══ PROVIDED TEXT
Attribution Analysis:

  • 100% Google organic referral traffic
  • No UTM campaigns (direct brand searches)
  • Consistent daily usage of internal features
  • Admin-level access patterns

Conclusion: Clear internal user or super power user. High deduplication rate (99.54%) is expected and correct - prevents internal usage from skewing customer attribution data.

Action: No fix needed. Consider filtering these users from marketing attribution reports if desired, but the deduplication is working correctly.


Debugging Workflow

1. Check Pipeline Health

-- Get overall attribution pipeline metrics
SELECT
  'nexus_events' as table_name, count(*) as row_count FROM nexus_events
UNION ALL
SELECT 'nexus_touchpoints' as table_name, count(*) as row_count FROM nexus_touchpoints
UNION ALL
SELECT 'nexus_touchpoint_paths' as table_name, count(*) as row_count FROM nexus_touchpoint_paths
UNION ALL
SELECT 'nexus_touchpoint_path_batches' as table_name, count(*) as row_count FROM nexus_touchpoint_path_batches
ORDER BY row_count DESC

2. Analyze Deduplication Impact

-- Check deduplication effectiveness
SELECT
  attribution_deduplication_key,
  count(*) as total_touchpoints,
  count(DISTINCT person_id) as unique_people,
  avg_touchpoints_per_person = count(*) / count(DISTINCT person_id)
════
══ DATA LISTING
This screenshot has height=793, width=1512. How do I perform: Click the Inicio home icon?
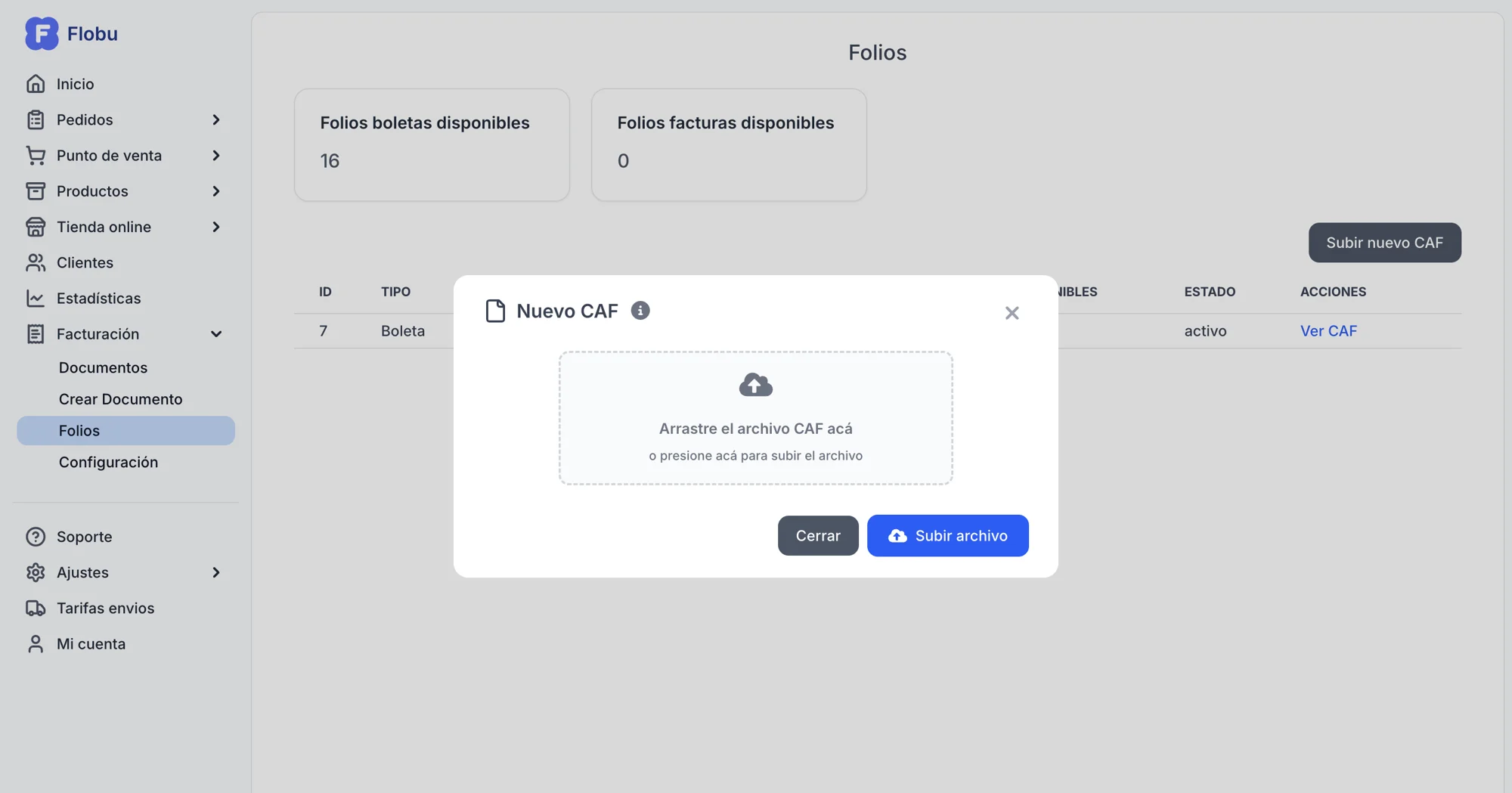click(x=36, y=84)
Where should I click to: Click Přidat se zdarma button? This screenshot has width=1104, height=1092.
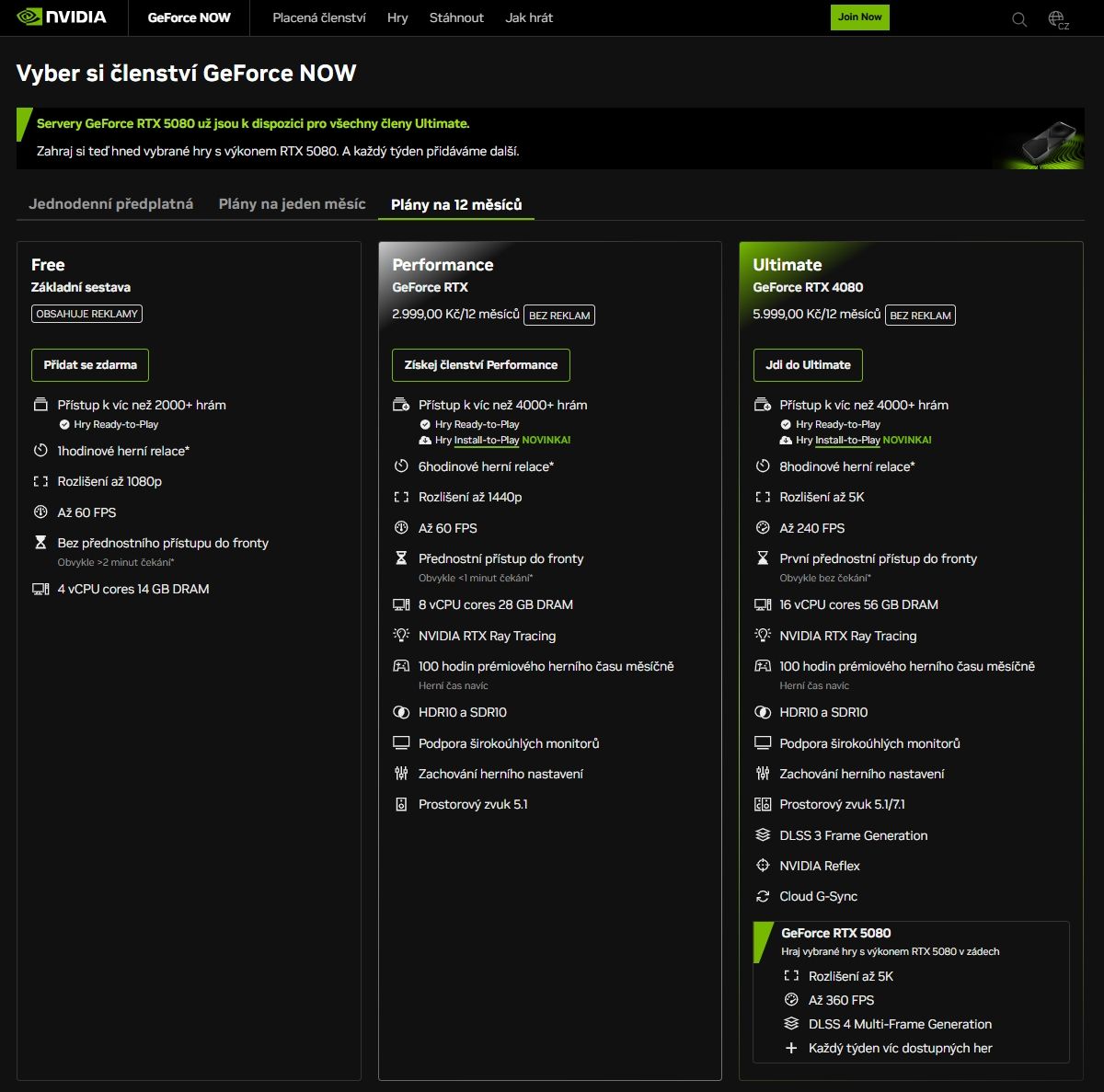[90, 365]
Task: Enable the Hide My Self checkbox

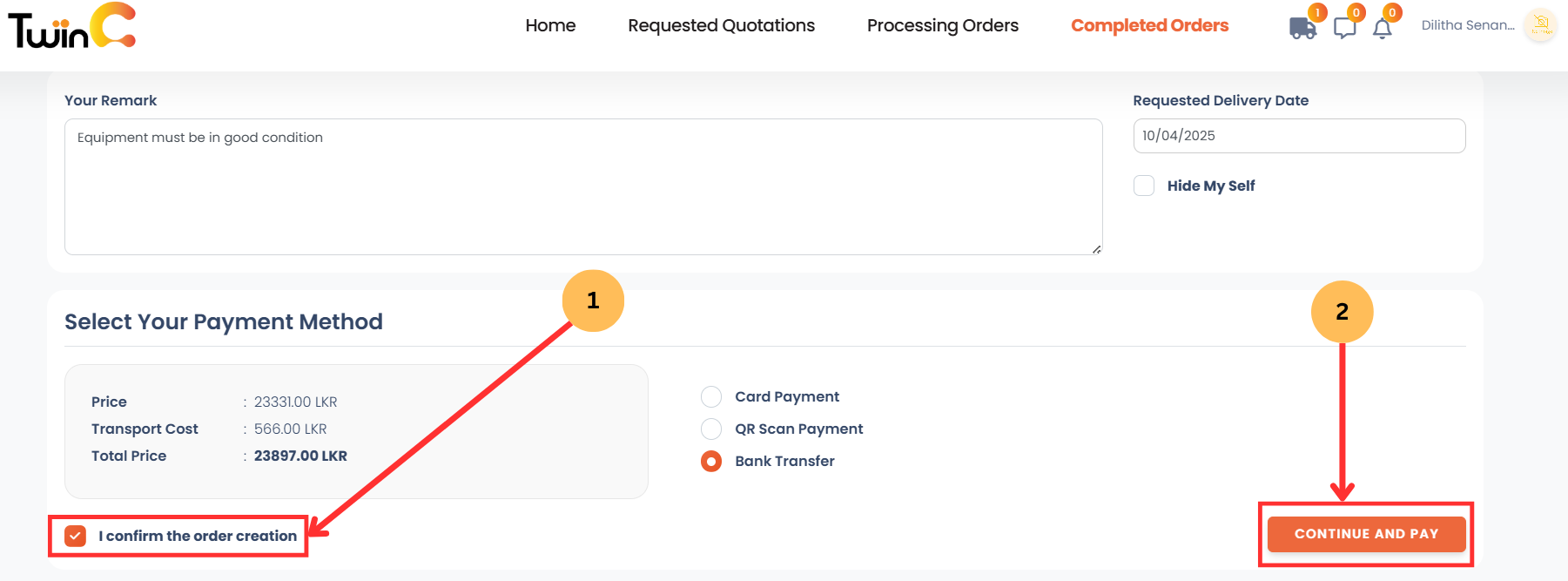Action: [x=1144, y=185]
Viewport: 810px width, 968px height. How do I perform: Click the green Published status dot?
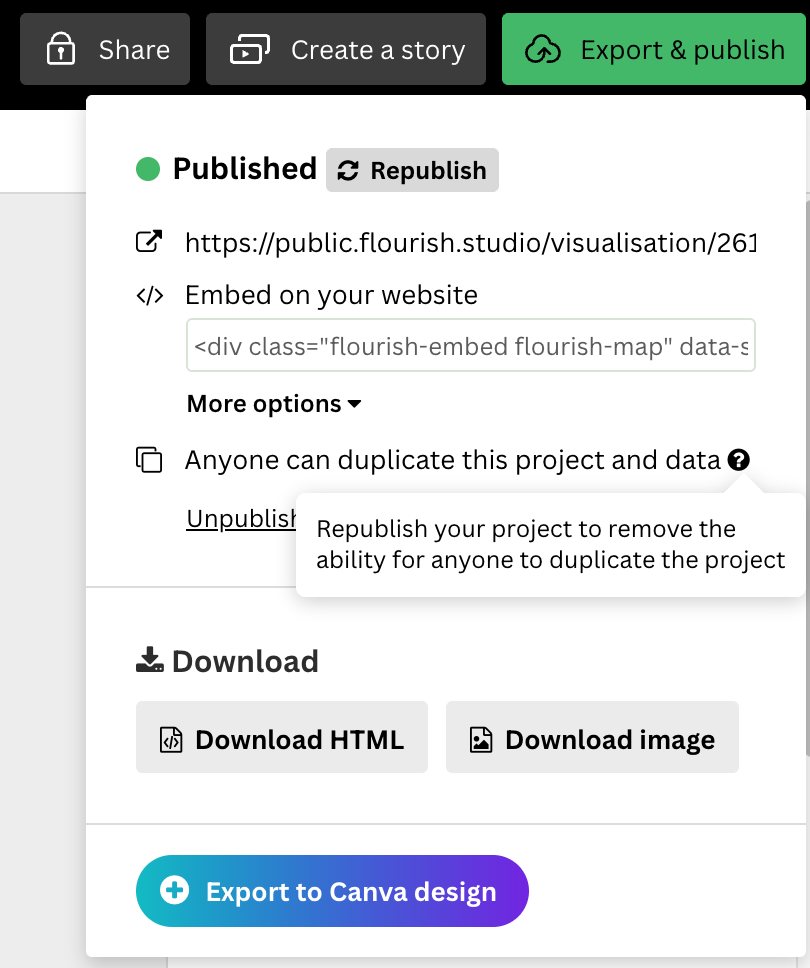click(148, 170)
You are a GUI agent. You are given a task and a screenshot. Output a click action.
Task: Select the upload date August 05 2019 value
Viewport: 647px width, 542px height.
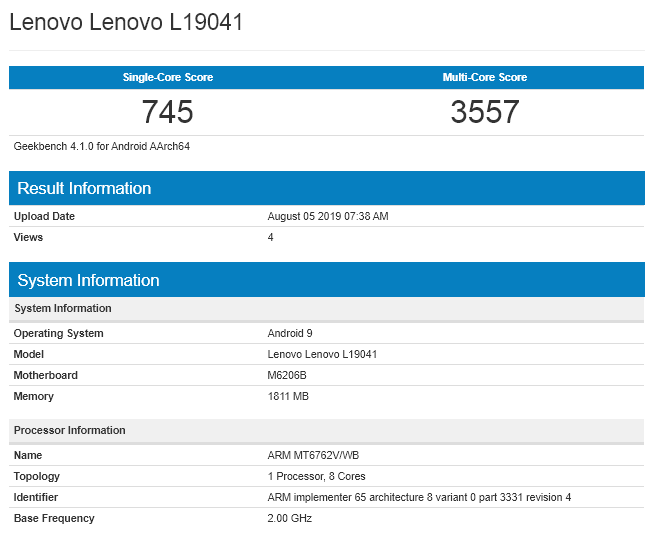click(x=328, y=216)
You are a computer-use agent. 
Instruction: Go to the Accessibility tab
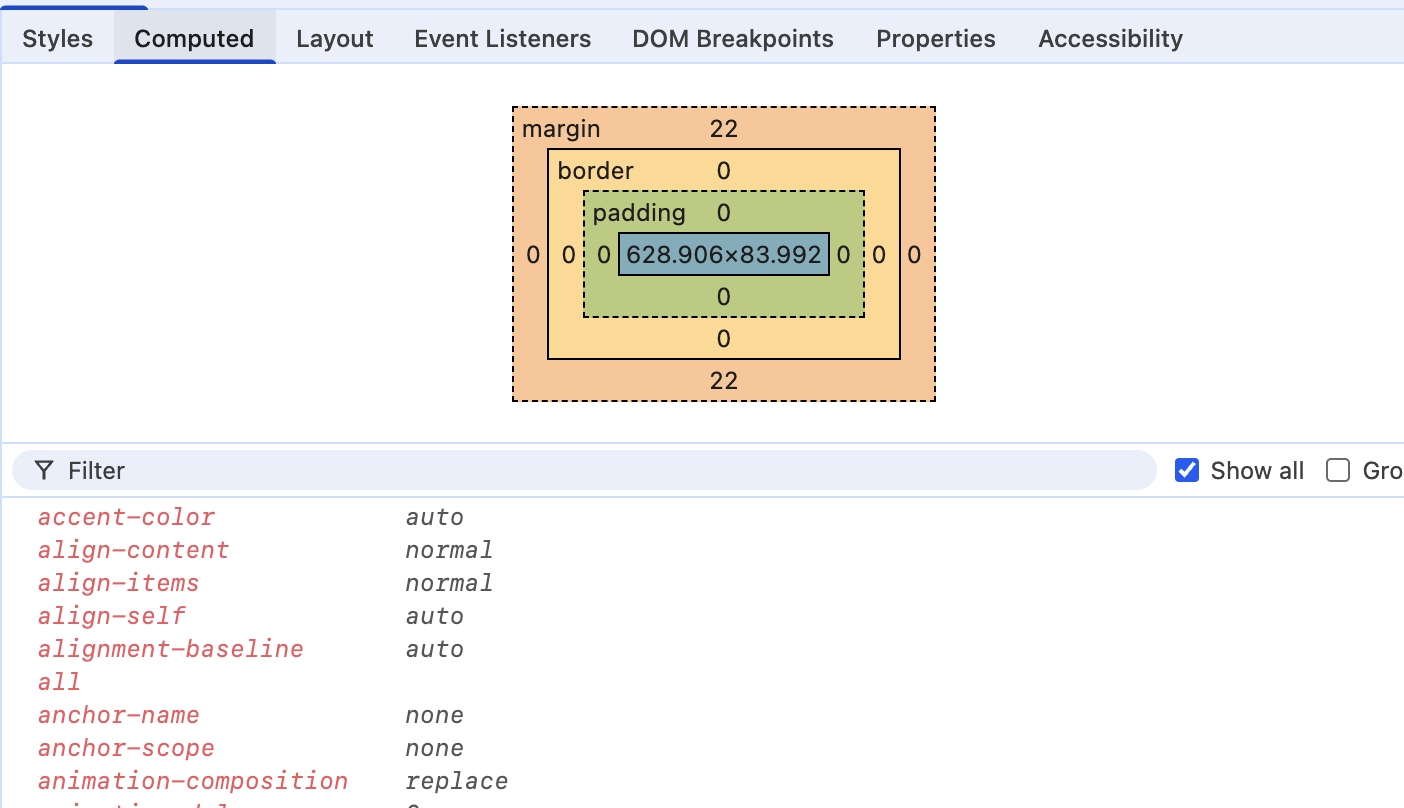tap(1110, 39)
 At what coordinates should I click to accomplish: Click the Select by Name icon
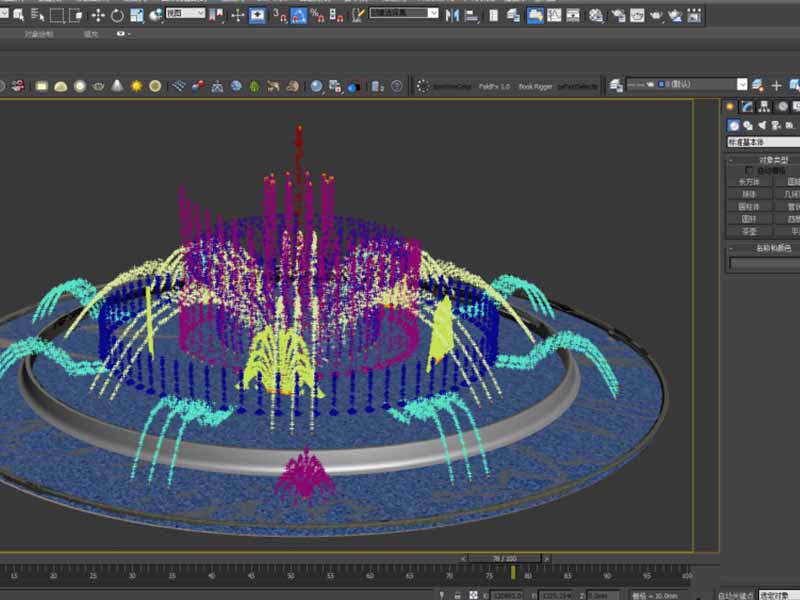(35, 12)
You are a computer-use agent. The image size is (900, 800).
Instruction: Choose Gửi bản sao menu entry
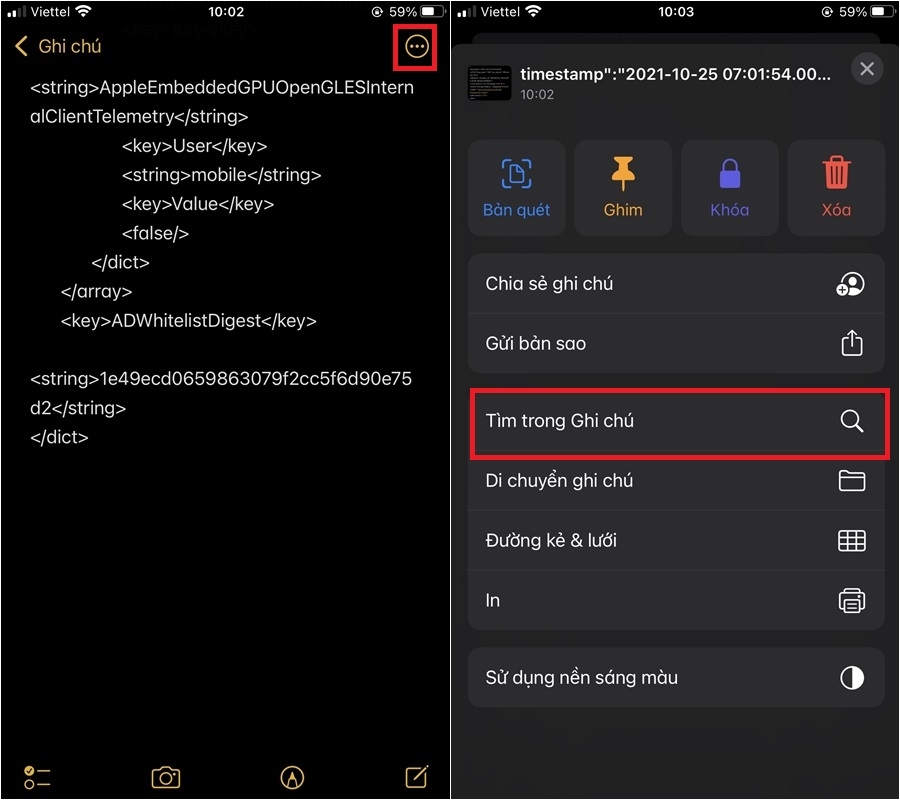pos(676,343)
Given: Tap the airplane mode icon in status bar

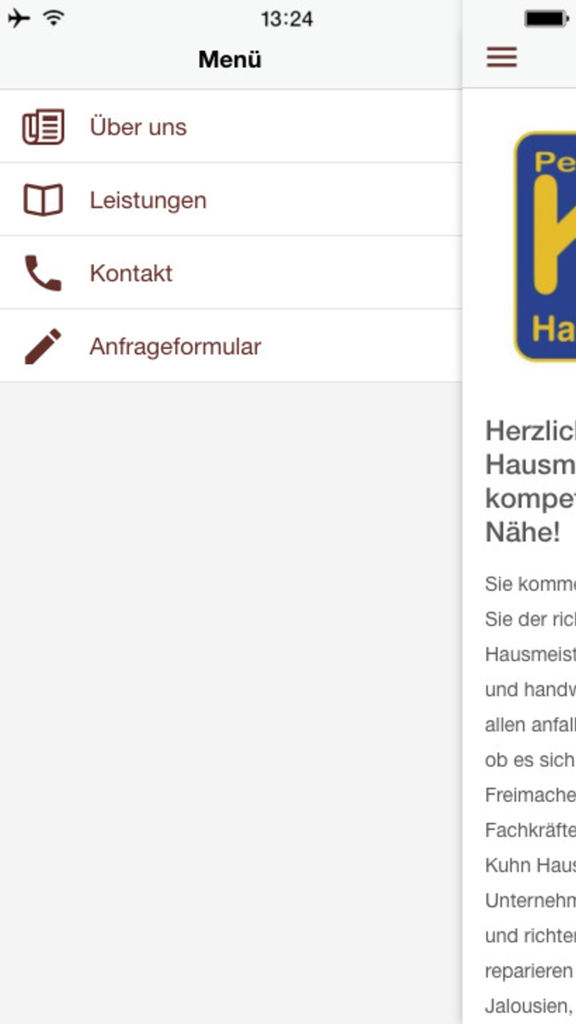Looking at the screenshot, I should (19, 18).
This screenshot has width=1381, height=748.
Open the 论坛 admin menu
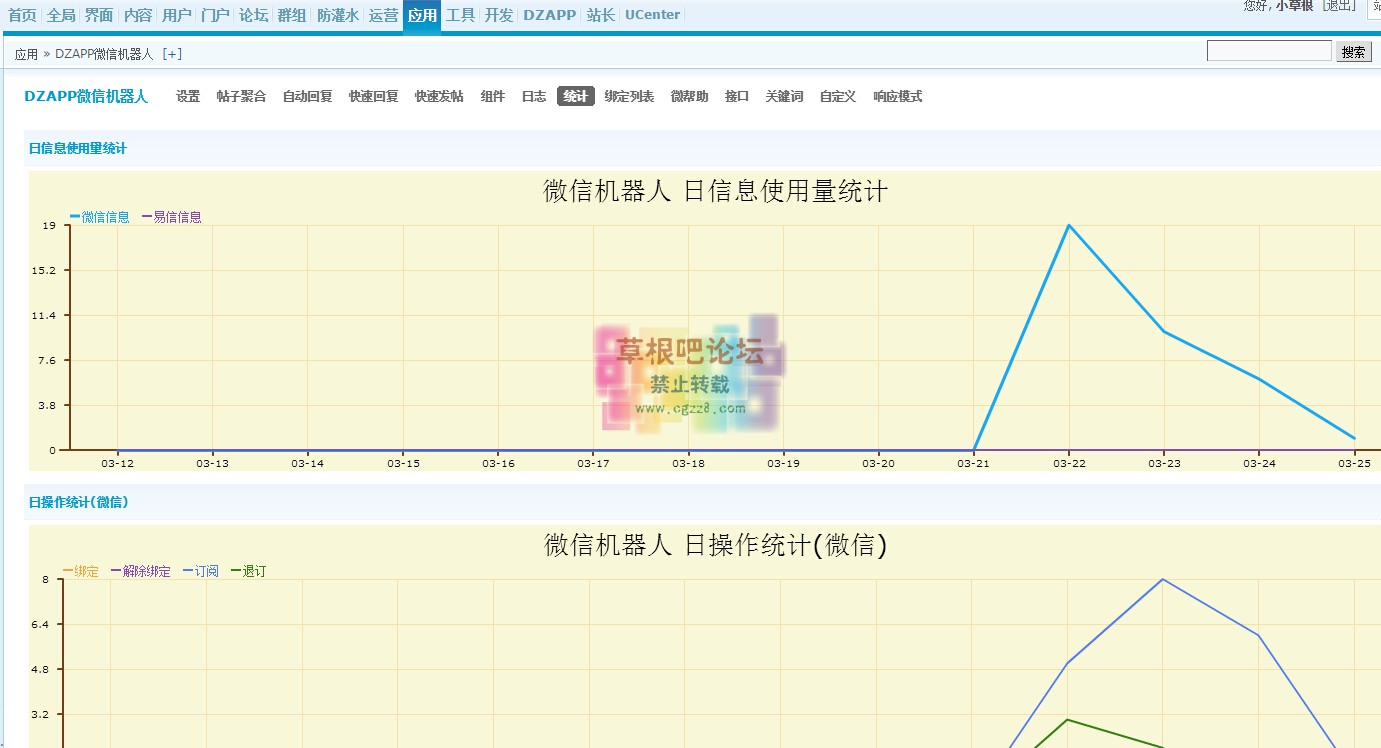click(253, 15)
════
> [ACTIVITY A]
Answer these questions from the attribution debugging text, one per line:
(i) What deduplication rate does it report?
(ii) What share of the referral traffic came from Google organic?
(iii) What is step 2 of the debugging workflow called?
> [ACTIVITY B]
Reproduce the attribution debugging text between "2. Analyze Deduplication" and "count(*) / count(DISTINCT person_id)", inclusive.
> [ACTIVITY C]
According to the attribution debugging text, why is the high deduplication rate described as expected and correct? Explain in one to three sentences.

> [ANSWER SPACE A]
(i) 99.54%
(ii) 100%
(iii) Analyze Deduplication Impact

> [ANSWER SPACE B]
2. Analyze Deduplication Impact

-- Check deduplication effectiveness
SELECT
  attribution_deduplication_key,
  count(*) as total_touchpoints,
  count(DISTINCT person_id) as unique_people,
  avg_touchpoints_per_person = count(*) / count(DISTINCT person_id)

> [ANSWER SPACE C]
The analysis concludes that the user is an internal user or super power user. The high deduplication rate keeps that internal usage from skewing customer attribution data, so the deduplication is working correctly.